GOAL OF THE EXERCISE: Gather from the listing below each line that includes the word "screenshot", and copy it.

AVAILABLE DATA:
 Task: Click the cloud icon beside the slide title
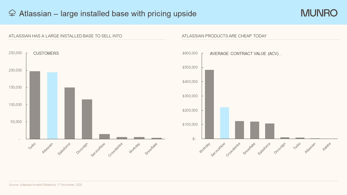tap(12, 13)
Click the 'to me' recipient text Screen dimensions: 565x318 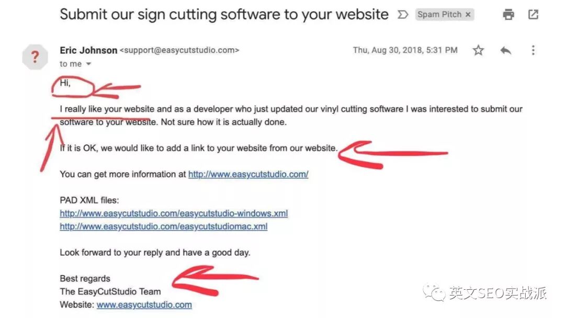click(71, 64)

==

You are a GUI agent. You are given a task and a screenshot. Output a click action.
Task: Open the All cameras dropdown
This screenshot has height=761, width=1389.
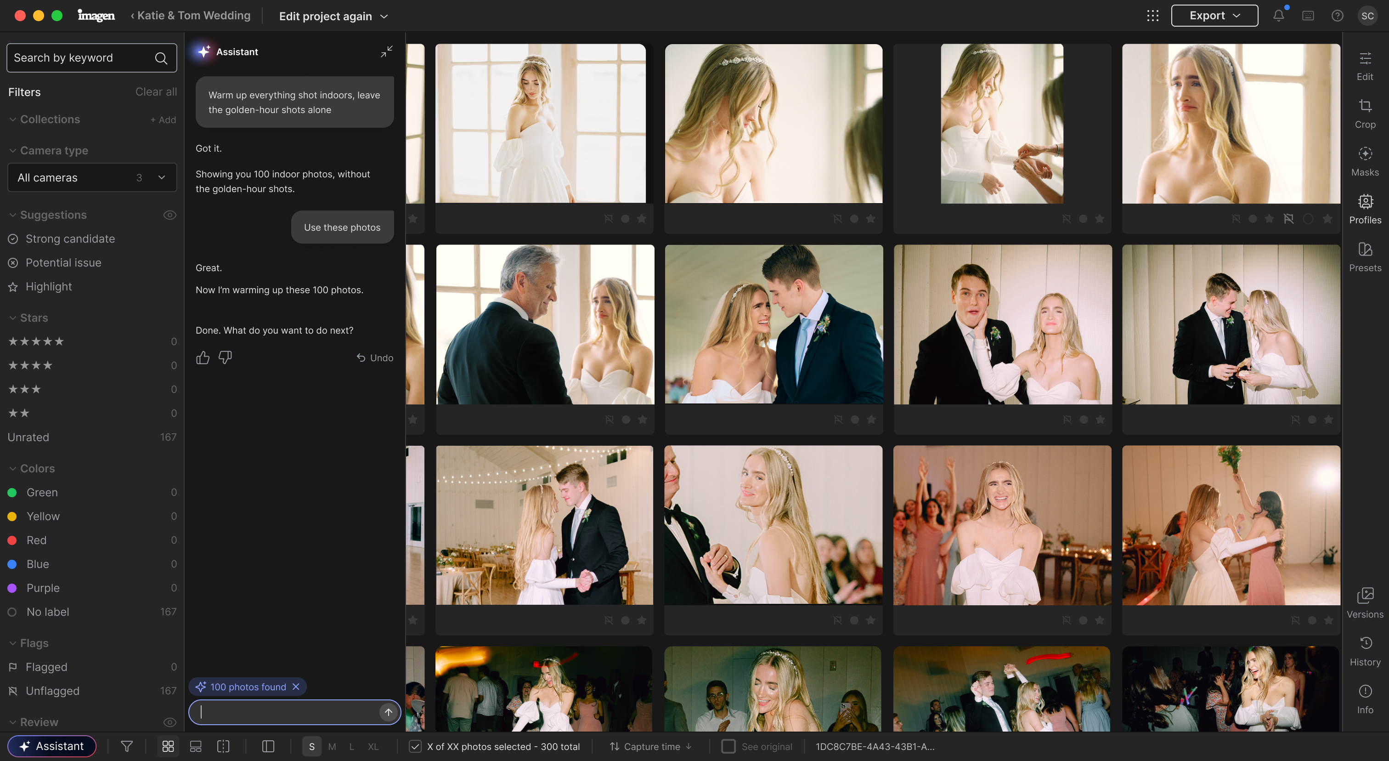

SOLUTION TO THIS PROBLEM:
You are a GUI agent. You are given a task and a screenshot. Output a click action.
This screenshot has height=761, width=1389.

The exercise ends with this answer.